-------- Ausgangstext
Klimt und die Kinder

 

 

Das Loch im Gartenzaun

Wie mein Hund überraschend neue Freunde findet

Kinder gibt’s hier nicht. Ich habe keine und finde die auch eher befremdlich bis übergriffig. Viele Eltern sogar noch mehr. Daraus mache ich keinen Hehl. Wer mich kennt, weiß das also und lässt mich mit dem Thema in Ruhe. Eigentlich dachte ich, Klimt hält es mit Kindern genauso. Bei Kids auf Dreirädern, Rollern und Skateboards rastet er völlig aus. Kleinkinder, die mit ungelenken Bewegungen herumstolpern, kann er überhaupt nicht einschätzen. Schüchterne Halberwachsene, die ihn anstarren und/oder ein „ist der süß“ murmeln in der Hoffnung, ich würde sie zum Hundekuscheln einladen, verschreckt er gerne mal mit Bellen. Sprich, ich dachte, Klimt hasst Kinder bis der Junge und der Hund das Loch im Gartenzaun entdeckt haben.
 

Ich hätte die Vorzeichen eigentlich erkennen sollen. Neugierige Augen, die uns oder viel mehr den Köter ab und an beäugten. Klimts vibrierende Nase in Richtung des Nachbarhauses (Ich schob es zunächst auf deren Katze). Spätestens die Frage des Nachbarn, ob ich ab und zu jemanden bräuchte, der mit meinem Hund raus geht, hätte mich wachsam werden lassen sollen.
----------------
-------- Bereitgestelltes Material
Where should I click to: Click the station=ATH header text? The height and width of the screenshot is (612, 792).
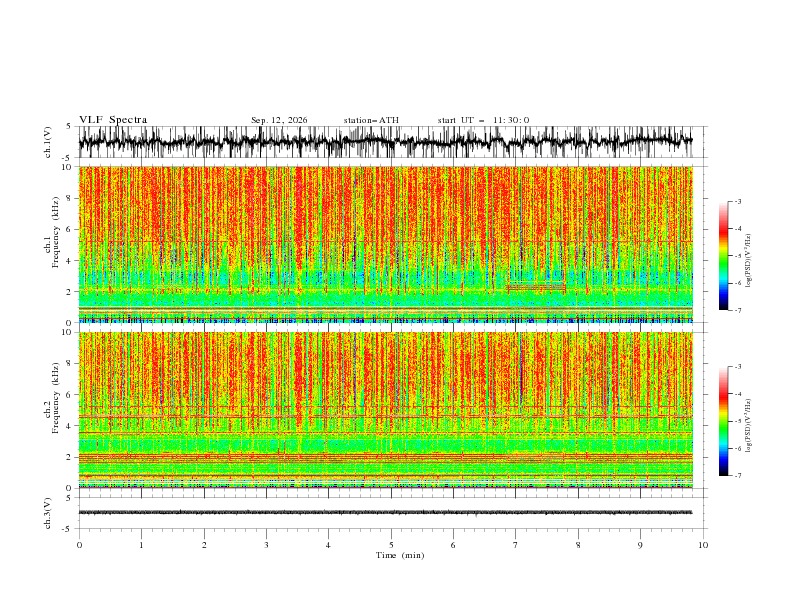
----------------
● Zu erledigen:
Schreiben Sie den Text über Klimt und die Kinder vollständig und wortgetreu ab. Die Auflistung stammt aus einer anderen Quelle als der Text über Klimt und die Kinder.

● Lösung der Aufgabe:
Klimt und die Kinder

 

 

Das Loch im Gartenzaun

Wie mein Hund überraschend neue Freunde findet

Kinder gibt’s hier nicht. Ich habe keine und finde die auch eher befremdlich bis übergriffig. Viele Eltern sogar noch mehr. Daraus mache ich keinen Hehl. Wer mich kennt, weiß das also und lässt mich mit dem Thema in Ruhe. Eigentlich dachte ich, Klimt hält es mit Kindern genauso. Bei Kids auf Dreirädern, Rollern und Skateboards rastet er völlig aus. Kleinkinder, die mit ungelenken Bewegungen herumstolpern, kann er überhaupt nicht einschätzen. Schüchterne Halberwachsene, die ihn anstarren und/oder ein „ist der süß“ murmeln in der Hoffnung, ich würde sie zum Hundekuscheln einladen, verschreckt er gerne mal mit Bellen. Sprich, ich dachte, Klimt hasst Kinder bis der Junge und der Hund das Loch im Gartenzaun entdeckt haben.
 

Ich hätte die Vorzeichen eigentlich erkennen sollen. Neugierige Augen, die uns oder viel mehr den Köter ab und an beäugten. Klimts vibrierende Nase in Richtung des Nachbarhauses (Ich schob es zunächst auf deren Katze). Spätestens die Frage des Nachbarn, ob ich ab und zu jemanden bräuchte, der mit meinem Hund raus geht, hätte mich wachsam werden lassen sollen.